Una legge sbagliata, dunque?

Completamente sbagliata. Ma ne è sbagliata anche l’interpretazione, perché nel momento in cui secondo la legge il Senato deve esprimersi sulla decadenza, allora il Parlamento assume un ruolo giurisdizionale e non si può pesare che esista un automatismo che obbliga i senatori a ratificare la sentenza dei giudici. Il problema, però, è sostanziale: è necessario un organo che verifichi se una condanna abbia o meno una valenza politica.

Lei vede un rischio di sconfinamento del sistema giudiziario nelle prerogative di altri poteri dello Stato?

Io credo che l’autonomia della magistratura rispetto agli altri poteri sia più che giusta, ma anche che sia necessario affrontare un problema di fondo: in Italia i giudici non sono tenuti ad applicare la legge, ma a interpretarla. Questo dà loro un margine di discrezionalità enorme, che deve necessariamente avere un contrappeso. Altrimenti si rischia un atteggiamento arrogante dei giudici: del resto, che cosa altro sarebbe l’atteggiamento di un giudice che ha fatto politica per vent’anni e decide di giudicare comunque un avversario?

Ma secondo lei la magistratura si pone questo problema?

Rilevo che nella Prima Repubblica esisteva un patto di galateo istituzionale, che prevedeva l’astensione. Ricordo il caso di un ex senatore democristiano che, dopo Tangentopoli, si trovò a giudicare in aula il collega di partito Arnaldo Forlani e si astenne.
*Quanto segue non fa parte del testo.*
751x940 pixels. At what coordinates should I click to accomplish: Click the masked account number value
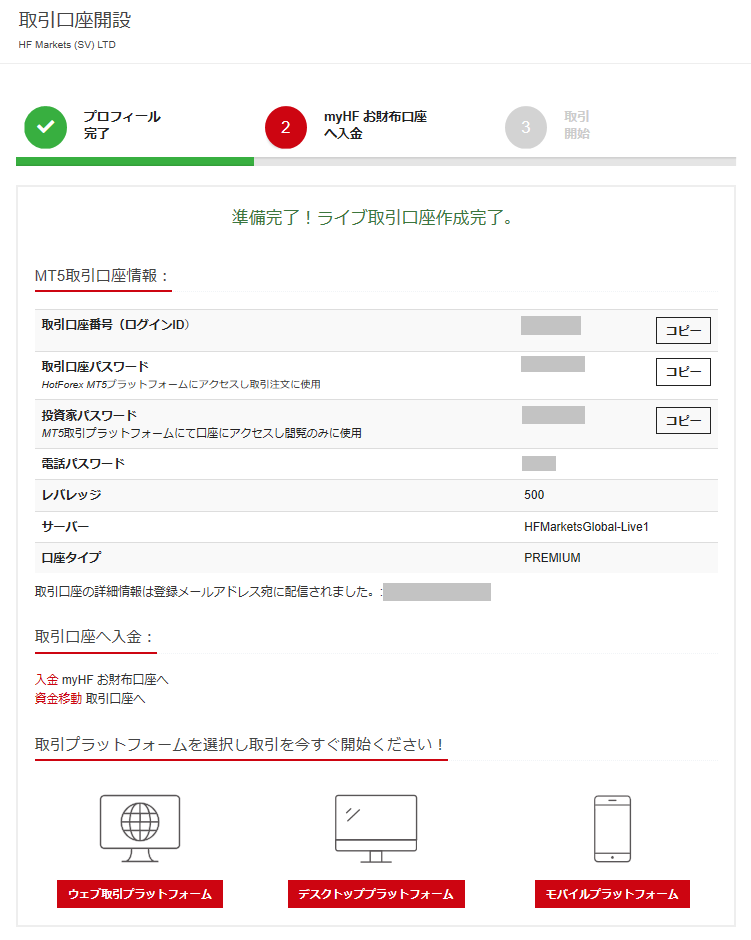tap(550, 325)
Nel mio caso, invece, non c’è stata nemmeno questa scelta personale di opportunità.

La sua vicenda personale diventa emblematica, quindi?

La mia vicenda dimostra che il re è nudo. Rileggendola, tutte le supposizioni sulle reciproche interferenza tra politica e magistratura appaiono palesi, in una rappresentazione plastica.

Eppure Luigi di Maio ha definito quello in suo favore un «voto eversivo contro le istituzioni»...

Di Maio non sa quello che dice. Prima si studi la mia vicenda, poi ne parli: io su questo tema posso tranquillamente affrontare un dibattito pubblico con Di Maio e Di Battista.

E’ una sfida?

Quando vogliono, per me si può fare. Vorrei però fare una domanda a Di Maio che si indigna tanto: ma se per caso Anna Finocchiaro tornasse in magistratura e si trovasse a giudicarlo, lui lo troverebbe giusto?